A provar a existência deste “tahakoum”, e a participação do PAM nas suas actividades, estaria a manifestação de Setembro em Casablanca, supostamente contra o Governo do PJD. Entrevistas e vídeos publicados depois do protesto nas redes sociais mostram alguns manifestantes baralhados, descrevendo que foram ludibriados para participar; alguns disseram ter saído à rua contra a violação de uma criança”.

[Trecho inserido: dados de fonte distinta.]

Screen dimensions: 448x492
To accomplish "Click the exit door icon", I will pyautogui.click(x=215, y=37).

“Se os manifestantes que participaram estão realmente contra mim, aceito as críticas”, disse então o chefe do Governo e líder do PJD, Abdelilah Benkirane. “Se alguns de vocês foram manipulados, eu perdoou-vos”, afirmou ainda, numa conferência de imprensa.

Narrativa de oposição

Para a Fundação Carnegie, que divulgou um relatório recente sobre as eleições, a aparente rivalidade entre o PAM e o PJD, duas formações que “cultivam uma narrativa de oposição” uma à outra, acaba por mascarar “a natureza clientelista e oportunista” do sistema político marroquino. As eleições deverão, assim, “reforçar esta fachada de normalidade que responde aos objectivos de longo prazo da monarquia, permitindo-lhe apresentar a bipolarização […] e a inclusão dos islamistas no jogo político como sinal da democratização em curso desde 2011”.

O resultado disto é que os marroquinos não estão realmente mobilizados. As eleições de 2011 – e a vitória dos islamistas – foram históricas, estas ainda ninguém sabe bem para o que servirão, mas os eleitores baixaram as expectativas em relação ao que um Governo pode fazer pelo seu país e pela mudança nas suas vidas.

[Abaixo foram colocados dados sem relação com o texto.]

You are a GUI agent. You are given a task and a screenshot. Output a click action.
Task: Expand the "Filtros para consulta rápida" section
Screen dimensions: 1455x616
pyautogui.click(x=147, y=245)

A abstenção, habitualmente grande, pode crescer em relação a 2011, quando foi de 55%. Participam mais de 30 partidos, mas para além do PJD e do PAM, só se espera um bom resultado do Partido Istiqlal (muito antigo, criado para defender a independência). Ainda assim, são oito as formações que deverão obter grupo parlamentar, incluindo a Federação da Esquerda Democrática, que defende a “terceira via”

“A monarquia usou o PJD para atravessar a turbulência da ‘Primavera árabe’”, defende Abdeslam Maghraoui, especialista em Magrebe que ensina Ciência Política na Universidade de Duke, em Durham, Estados Unidos. “O rei nunca perdeu o controlo dos centros de poder e o PJD não tem nenhuma intenção de desafiar a monarquia, o que poderia fazer enfrentando o sistema de corrupção. A alta corrupção endémica é que mantém o sistema monárquico completamente dominante.”